Directions: Put the material into a JSON list of strings, one string per line. Start with the line containing "You are a computer-use agent. Image" and go on through the line containing "Instruction: Switch to the Комплектация tab", including both of those lines and leaving out any blank lines.

Input for this task:

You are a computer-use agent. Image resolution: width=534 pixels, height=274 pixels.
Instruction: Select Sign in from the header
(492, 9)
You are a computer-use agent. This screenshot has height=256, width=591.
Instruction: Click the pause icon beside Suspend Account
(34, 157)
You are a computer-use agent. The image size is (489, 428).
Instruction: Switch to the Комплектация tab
* * *
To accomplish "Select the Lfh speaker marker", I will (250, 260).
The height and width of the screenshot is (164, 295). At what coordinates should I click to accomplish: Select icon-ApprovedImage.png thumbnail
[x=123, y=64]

Finished exercise:
[
  "You are a computer-use agent. Image resolution: width=534 pixels, height=274 pixels.",
  "Instruction: Select Sign in from the header",
  "(492, 9)",
  "You are a computer-use agent. This screenshot has height=256, width=591.",
  "Instruction: Click the pause icon beside Suspend Account",
  "(34, 157)",
  "You are a computer-use agent. The image size is (489, 428).",
  "Instruction: Switch to the Комплектация tab"
]